The first equation for prune says that pruning an Empty tree produces an Empty tree no matter the predicate; so we use a wildcard for the predicate. The second equation prunes a tree consisting of a single leaf. In this case, the result is just this leaf if the value stored at the leaf matches the predicate pred; that's the | pred a = Leaf a branch. Otherwise, if the leaf does not match the predicate, then the result of pruning this tree is the Empty tree because its only leaf is removed. Finally—and this is the interesting part I want you to focus on here—if we want to prune a tree whose root is an internal Node with left child l and right child r, then we start by pruning l and r recursively. The two resulting trees are l' and r'. Now, if l' ends up being empty, then the whole tree should simply be whatever r' is (the | isEmpty l' = r' branch). If r' is empty, then the whole tree should be whatever l' is (the | isEmpty r' = l' branch). Otherwise, both l' and r' are non-empty, and we need to construct a new internal Node with left child l' and right child r' to obtain the final pruned tree. That's the | otherwise = Node l' r' branch.

The important point is that, to decide which of the three branches applies, we first need to prune l and r to produce l' and r'. The different branches of prune pred (Node l r) all use l' and r' in both the conditions we check to see whether these branches apply, and in defining the result of prune pred (Node l r) if this branch applies. A where clause makes this possible, because where introduces variables whose scope is the whole equation, including all of its pattern guard branches. If we wanted to use a let expression to do the same without recomputing l' or r' twice (which could be time-consuming if l and r are big subtrees), then the best we could do would be to translate the pattern guards into an if then else expression:

prune :: (a -> Bool) -> Tree a -> Tree a
prune _ Empty = Empty
prune pred (Leaf a)
    | pred a    = Leaf a
    | otherwise = Empty
prune pred (Node l r) =
    let l' = prune pred l
        r' = prune pred r
    in  if isEmpty l' then
            r'
        else if isEmpty r' then
            l'
        else Node l' r'

This is much harder to parse.

In the interest of completeness, here is how the seasoned Haskell programmer would implement prune:

prune :: (a -> Bool) -> Tree a -> Tree a
prune pred = pruneRec
  where
    pruneRec Empty = Empty
    pruneRec l@(Leaf a)
        | pred a    = l
        | otherwise = Empty
    pruneRec (Node l r) = case (pruneRec l, pruneRec r) of
        (Empty, r'   ) -> r'
        (l'   , Empty) -> l'
        (l'   , r'   ) -. Node l' r'

The pattern matching using a case expression in the third equation for pruneRec eliminates the need for the helper function isEmpty.

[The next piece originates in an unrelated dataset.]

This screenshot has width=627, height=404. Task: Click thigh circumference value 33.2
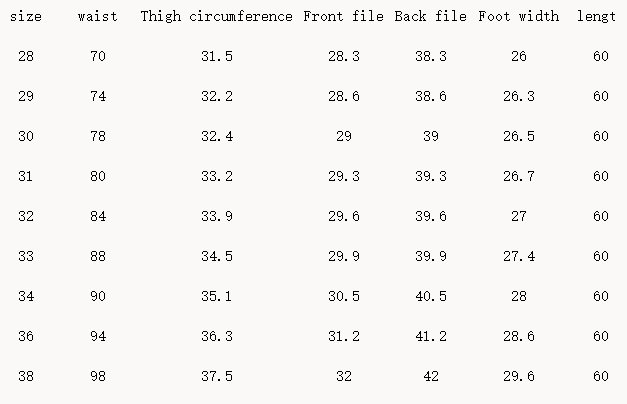pos(217,177)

The use of an inner function pruneRec defined in the where block of prune ensures that we don't have to pass around the predicate pred to each recursive call. Instead, pruneRec has access to it because, as a local function defined inside prune, it has access to all arguments of prune (and to all values defined inside prune's where block).

Next, note that the equation of prune does not say prune pred t = pruneRec t. This would say that the result of applying prune to pred and t is the same as applying pruneRec to t. Instead, our definition says that prune pred is the same as the function pruneRec. Of course, these two function definitions are semantically equivalent, but once you're used to playing with partial function application in this way, you may find this way of defining functions more natural.

Finally, note the strange pattern in the second equation of pruneRec: l@(Leaf a). This is an "at-pattern" (because it uses the @ symbol). We'll return to it once we talk about data types. In a nutshell, it achieves two bindings at the same time: First, we bind the value stored at the leaf to the variable a. We need this to verify whether this value satisfies our predicate. Second, we bind the whole leaf to the variable l. This allows us to simply return the leaf l itself if it satisfies the predicate. Without the at-pattern, we would have had to reconstruct the leaf from the value it stores, by returning Leaf a. The difference is that the expression Leaf a would construct a new leaf storing the same value a that l stores. Instead, we simply return l itself. This makes the code more efficient.